- **Selected passage**:
The classes that make up a large portion of the data are known as majority classes. And those that make up a smaller portion of the data are known as minority classes.
Degree of Imbalance
Why is having an imbalanced dataset a problem?
Let’s take an example of a dataset that has 1000 data points. Out of these 1000 data points, suppose 50 data points belong to class ‘A’, and the remaining data points belong to class ‘B’.
While training a machine learning model with this dataset, almost 95% of the time, a model will come across the data point with class ‘B’. that’s why, our model may become biased toward class ‘B’. In extreme imbalance, we might even get the model that outputs the prediction of class ‘B’ regardless of what the input data point is. Such a model would get 95% accuracy on training data, but it still won’t give satisfactory results on the test data.
Therefore,
When working with imbalanced data, it’s essential to address the imbalance of classes. This is because if we don’t, we might end up with a model that doesn’t perform well on the test data. To avoid this, we need to organize our data in a way that ensures the model can generalize well.
Methods to deal with imbalanced data
Try getting more data
The most basic approach to not having enough data for the minority classes is to gather more data for the minority class. Before going for any fancy techniques, check if there is any source that can provide you with more data for the minority class.
Try changing the evaluation metric
For any kind of machine learning problem, our first instinct is to use accuracy as an evaluation metric. However, in case of an imbalanced data classification problem, the accuracy metric will give misleading results. That’s why, you can try the following performance metrics to make sense of the trained model predictions:
- Confusion Matrix
- Precision, Recall, and F1 Score
If you want to learn how to make sense of the predictions made by the model using the confusion matrix, precision, recall, and F1 score, you can read my article below link.
Know Different Performance Measures for Machine Learning Classification Problem
This article will teach you the different performance measures used in machine learning classification tasks. The…
pub.towardsai.net
Try sampling of the data
Sampling the data means either increasing the number of data points or decreasing them.
Increasing data points of the minority class is called oversampling. On the other hand, decreasing the data points of the majority class is called undersampling.
We can make use of the Python library called imblearn to implement the methods for undersampling and oversampling.
There are two ways to perform oversampling in the data:
- To randomly sample the records with replacements from the existing minority class data
- To generate the new records using the K-nearest neighbor approach on the existing minority data
To demonstrate oversampling and undersampling, I will be using the code snippets from one of my Kaggle notebooks. If you are interested in the other preprocessing steps, you can check the notebook using the link given at the end of the article.
The first approach can be implemented using the RandomOverSampler class of the imblearn library.
# Importing the required classes
from imblearn.over_sampling import RandomOverSampler
# Performing oversampling on the training data
X_oversampled, y_oversampled = RandomOverSampler(random_state=0).fit_resample(Xtrain, ytrain)
print(f"X_oversamples new size: {X_oversampled.shape}")
print(f"y_oversampled new size: {y_oversampled.shape}")

- **Requirements**:
#1 Using the passage on imbalanced data, answer these questions:
(a) What are the classes that make up a smaller portion of the data called?
(b) Which Python library does the passage name for implementing undersampling and oversampling?
(c) What is increasing the data points of the minority class called?
#2 Write the next part of the passage on imbalanced data, picking up after its last print statement.

- **Data lines**:

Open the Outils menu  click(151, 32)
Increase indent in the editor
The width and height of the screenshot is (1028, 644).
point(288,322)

...

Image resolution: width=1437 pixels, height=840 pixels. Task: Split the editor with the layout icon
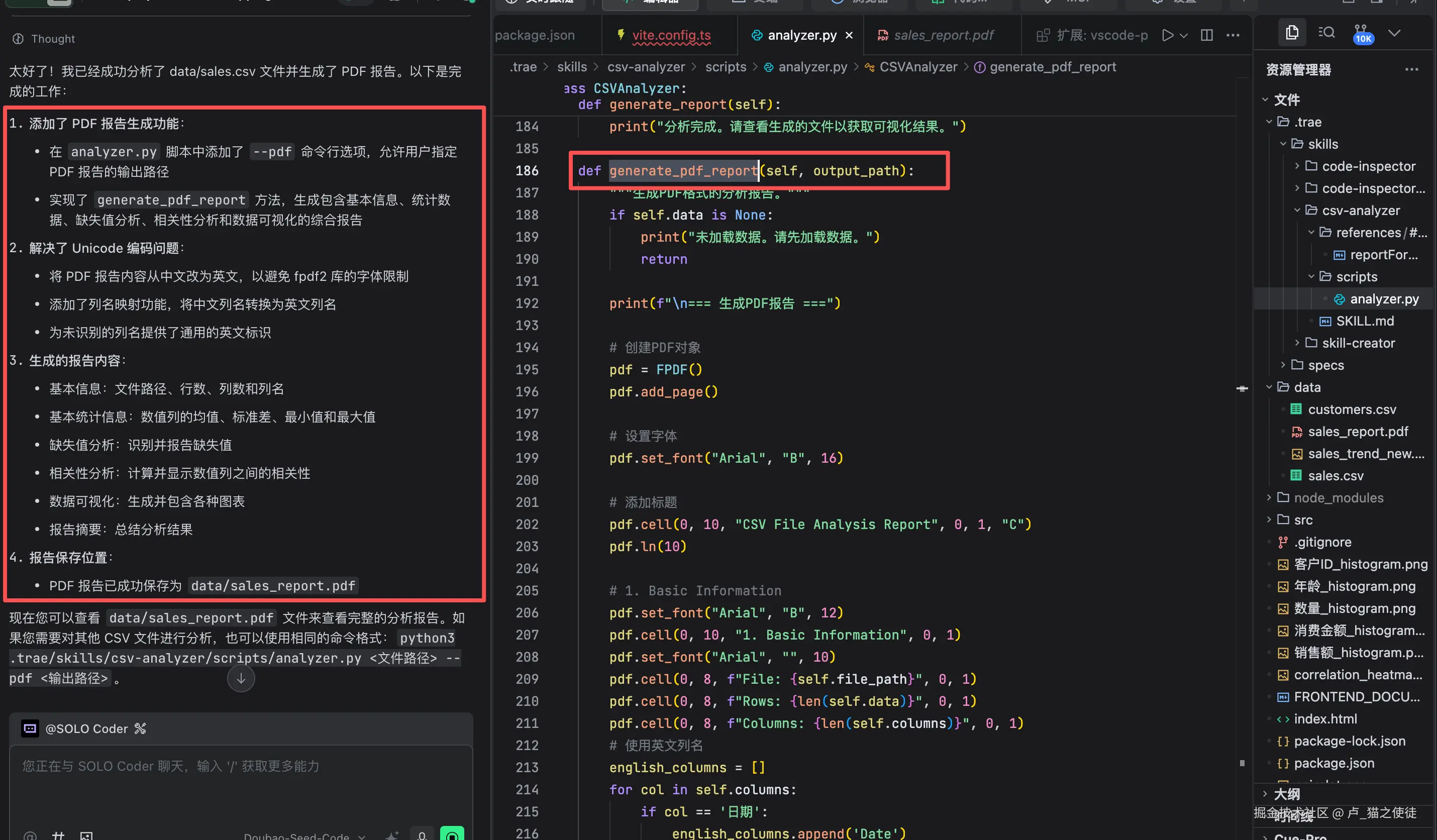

- **Results**:
#1
(a) Minority classes
(b) imblearn
(c) Oversampling

#2
# Training the random forest classifier on the oversampled data
rfr = RandomForestClassifier(max_depth=3)
rfr.fit(X_oversampled,y_oversampled)
# Making predictions using the trained model
ypred = rfr.predict(Xtest)
cf_matrix = confusion_matrix(ytest, ypred)
sns.heatmap(cf_matrix, annot=True, cmap='crest',fmt='.3g')
The second approach can be implemented using the SMOTE or ADASYN classes of the imblearn library.
# Importing the required classes
from imblearn.over_sampling import SMOTE
# Performing oversampling on the training data
X_oversampled, y_oversampled = SMOTE().fit_resample(Xtrain, ytrain)
print(f"X_oversamples new size: {X_oversampled.shape}")
print(f"y_oversampled new size: {y_oversampled.shape}")
# Training the random forest classifier on the oversampled data
rfr = RandomForestClassifier(max_depth=3)
rfr.fit(X_oversampled,y_oversampled)
# Making predictions using the trained model
ypred = rfr.predict(Xtest)
cf_matrix = confusion_matrix(ytest, ypred)
sns.heatmap(cf_matrix, annot=True, cmap='crest',fmt='.3g')
Similarly, you can use the ADASYN class too.
You can use a similar class to perform the undersampling of the majority class, too.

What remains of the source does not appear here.